Definition of primitivism in English:



  • 1A belief in the value of what is simple and unsophisticated, expressed as a philosophy of life or through art or literature.

    • ‘The inclusion of early paintings and drawings, produced shortly after her graduation from Yale in 1959, provides a sense of her beginnings as a young artist in awe of Abstract Expressionism and the primitivism of Jean Dubuffet.’
    • ‘Rejecting interpretations that attribute Pentecostalism's success to its otherworldiness, Wacker argues that the genius of the early movement was its mixture of primitivism and pragmatism.’
    • ‘In well-crafted chapters, Blake describes the interaction between primitivism and the fauvists, cubists, Dadaists, surrealists, and, lastly, purists.’
    • ‘Inspired by primitivism and American folk art, he painted idealized images of homespun America.’
    • ‘Weege's draftmanship has a kind of precise naivete - an intentional primitivism that is at once accurate and sharply distorted.’
    • ‘Such now familiar terms as Orientalism and primitivism, while they mark the beginning of a consensus, are by no means completely defined or delimited.’
    • ‘This transposition of ethnological themes onto contemporary life is a form of domestic primitivism: the use of ethnographic narratives of social origins to explain elements of modern life.’
    • ‘We were trying to get away from the stereotypic imagery of romantic primitivism in African American art,’ DePillars said.’
    • ‘The independent Expressionist artist Paula Modersohn-Becker took this philosophy to heart by living in a community of artists at Worpswede, where she painted the local peasant life with an earthy and expressive German primitivism.’
    • ‘The literary primitivism of the 1920s, of which McKay was a part, largely expired with the decade, and his novels were little read in succeeding years.’
    • ‘A later generation of Modern artists like Picasso, Miro and Klee were inspired by the primitivism and ‘savage’ aesthetic of African and Oceanic masks.’
    • ‘Twentieth-century Afrocentrics like Alain Locke, Langston Hughes, and their colleagues in the Harlem Renaissance embraced primitivism in a way their nineteenth-century predecessors simply could not.’
    • ‘He uses primitivism in his writings as a political weapon against the dominant white hierarchy, only to reject it simultaneously as an answer to the knotty problem of identity.’
    • ‘The contrast here between Rembrandt's tender humanity and Picasso's gross primitivism is striking.’
    • ‘This conceptual version of ornament can be regarded either as an extreme case of primitivism or, just as convincingly, as the ultimate in sophistication.’
    • ‘Where Duerden was concerned with the inauthenticity of Makonde sculpture as an expression of tradition, Chambers alleged that mock primitivism rendered these works insignificant as modern art.’
    • ‘For example, Australia's Peter Griffen uses complex layering, decorative patterning, primitivism, and vibrant color to evoke Australia's Western Desert and Aboriginal culture.’
    • ‘Contrary to the fantasies of romantic primitivism, civilisation and development have made our species more knowledgeable and sensitive about the workings of nature.’
    • ‘This, according to environmental primitivism, is the perfect, aboriginal state of nature.’
    • ‘Peter Gabriel's world sound (from his album Passion) intensifies the atmosphere of generic primitivism, although bowls and other props identify the setting as Africa.’
  • 2Unsophisticated behavior that is unaffected by objective reasoning.

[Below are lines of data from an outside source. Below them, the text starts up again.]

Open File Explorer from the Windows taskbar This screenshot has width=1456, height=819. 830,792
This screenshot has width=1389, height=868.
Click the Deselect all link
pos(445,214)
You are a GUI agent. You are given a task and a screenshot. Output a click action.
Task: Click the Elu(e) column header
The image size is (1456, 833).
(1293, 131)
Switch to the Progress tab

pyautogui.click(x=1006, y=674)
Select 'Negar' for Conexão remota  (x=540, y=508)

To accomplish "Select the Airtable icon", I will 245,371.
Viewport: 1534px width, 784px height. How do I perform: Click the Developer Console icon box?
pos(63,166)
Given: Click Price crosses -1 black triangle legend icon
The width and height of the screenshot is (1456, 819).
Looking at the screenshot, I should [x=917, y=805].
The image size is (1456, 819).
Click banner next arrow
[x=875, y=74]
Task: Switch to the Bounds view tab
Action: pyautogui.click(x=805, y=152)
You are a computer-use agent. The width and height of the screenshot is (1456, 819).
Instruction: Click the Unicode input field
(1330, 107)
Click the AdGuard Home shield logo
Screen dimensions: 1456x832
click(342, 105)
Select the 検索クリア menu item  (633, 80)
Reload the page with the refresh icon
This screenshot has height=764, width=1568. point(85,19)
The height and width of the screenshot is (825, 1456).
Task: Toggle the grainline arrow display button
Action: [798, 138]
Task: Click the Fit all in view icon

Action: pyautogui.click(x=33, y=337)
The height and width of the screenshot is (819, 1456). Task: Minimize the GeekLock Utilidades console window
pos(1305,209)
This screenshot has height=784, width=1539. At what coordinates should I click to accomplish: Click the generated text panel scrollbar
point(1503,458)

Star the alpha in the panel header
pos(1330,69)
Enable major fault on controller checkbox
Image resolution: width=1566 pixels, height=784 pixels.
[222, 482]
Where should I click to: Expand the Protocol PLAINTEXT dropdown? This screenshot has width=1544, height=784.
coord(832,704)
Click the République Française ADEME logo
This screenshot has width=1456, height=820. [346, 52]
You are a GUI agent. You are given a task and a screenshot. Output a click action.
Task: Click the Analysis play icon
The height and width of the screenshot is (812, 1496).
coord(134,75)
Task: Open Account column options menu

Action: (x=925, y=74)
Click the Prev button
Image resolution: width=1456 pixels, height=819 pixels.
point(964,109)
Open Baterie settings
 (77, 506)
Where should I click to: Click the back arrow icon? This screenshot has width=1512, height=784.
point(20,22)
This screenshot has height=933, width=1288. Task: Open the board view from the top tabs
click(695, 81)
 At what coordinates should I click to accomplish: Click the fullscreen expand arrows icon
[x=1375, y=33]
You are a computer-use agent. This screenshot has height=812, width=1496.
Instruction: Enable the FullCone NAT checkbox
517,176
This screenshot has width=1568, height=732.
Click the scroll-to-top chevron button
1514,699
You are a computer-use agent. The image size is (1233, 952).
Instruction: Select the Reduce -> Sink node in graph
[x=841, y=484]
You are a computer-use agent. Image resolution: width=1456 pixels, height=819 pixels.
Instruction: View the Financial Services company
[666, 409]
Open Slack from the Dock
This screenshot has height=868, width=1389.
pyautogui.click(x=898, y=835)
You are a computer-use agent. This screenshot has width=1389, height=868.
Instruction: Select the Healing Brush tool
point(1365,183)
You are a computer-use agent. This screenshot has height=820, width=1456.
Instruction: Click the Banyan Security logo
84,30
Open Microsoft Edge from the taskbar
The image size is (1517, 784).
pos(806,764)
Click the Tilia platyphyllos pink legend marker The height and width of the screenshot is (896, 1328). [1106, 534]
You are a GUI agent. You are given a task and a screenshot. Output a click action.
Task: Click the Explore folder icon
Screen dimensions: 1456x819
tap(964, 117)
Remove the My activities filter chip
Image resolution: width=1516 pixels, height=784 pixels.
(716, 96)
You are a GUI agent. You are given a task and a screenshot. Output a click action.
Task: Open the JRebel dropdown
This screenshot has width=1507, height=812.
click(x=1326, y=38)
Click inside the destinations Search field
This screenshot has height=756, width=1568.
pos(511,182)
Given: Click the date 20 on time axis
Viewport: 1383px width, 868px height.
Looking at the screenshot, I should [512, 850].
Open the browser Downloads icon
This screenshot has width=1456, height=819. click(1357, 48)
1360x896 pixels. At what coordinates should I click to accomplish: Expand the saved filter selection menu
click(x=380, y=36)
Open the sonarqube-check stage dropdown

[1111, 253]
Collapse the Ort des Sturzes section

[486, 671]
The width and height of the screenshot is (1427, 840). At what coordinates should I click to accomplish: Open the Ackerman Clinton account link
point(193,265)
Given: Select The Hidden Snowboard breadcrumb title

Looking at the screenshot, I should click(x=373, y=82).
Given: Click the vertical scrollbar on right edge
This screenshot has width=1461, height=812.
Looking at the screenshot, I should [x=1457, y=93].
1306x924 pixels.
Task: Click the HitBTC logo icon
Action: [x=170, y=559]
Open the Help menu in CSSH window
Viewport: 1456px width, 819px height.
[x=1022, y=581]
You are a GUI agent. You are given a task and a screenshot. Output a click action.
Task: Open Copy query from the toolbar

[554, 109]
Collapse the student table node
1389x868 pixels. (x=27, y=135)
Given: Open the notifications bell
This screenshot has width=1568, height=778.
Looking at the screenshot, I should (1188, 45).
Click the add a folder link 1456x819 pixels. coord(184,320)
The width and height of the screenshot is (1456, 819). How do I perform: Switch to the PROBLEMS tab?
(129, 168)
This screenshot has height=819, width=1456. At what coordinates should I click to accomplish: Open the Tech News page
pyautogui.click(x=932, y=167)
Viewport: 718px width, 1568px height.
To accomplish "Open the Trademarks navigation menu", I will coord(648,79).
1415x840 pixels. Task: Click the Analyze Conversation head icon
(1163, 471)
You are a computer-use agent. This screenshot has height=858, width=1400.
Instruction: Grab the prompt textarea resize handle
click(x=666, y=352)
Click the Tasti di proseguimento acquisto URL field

    • ‘A recent study of his Berlin period has noted how this bourgeois elite was fascinated by Kirchner's choice to abandon his bourgeois background for the primitivism and poverty that they witnessed in his studio.’
    • ‘Plagued by tribal warfare, autocratic and murderous government, and an inefficient and corruption - ridden economy, it is trapped on the bloody borderland between primitivism and civilization.’
    • ‘During the 800 years of the Dark Ages, Europe sunk back into primitivism, until the Renaissance broke the grip of superstition and the march of modern civilisation continued, after the long break.’
    • ‘To add to the novel's air of primitivism, the editors reproduce a page of the sloppy original manuscript.’
    • ‘Barthes's text is a melancholic testament to the horror and fascination Westerners have felt in reaction to the primitivism ushered in by their own civilization, its modernity and its explosive production of mimetic technologies.’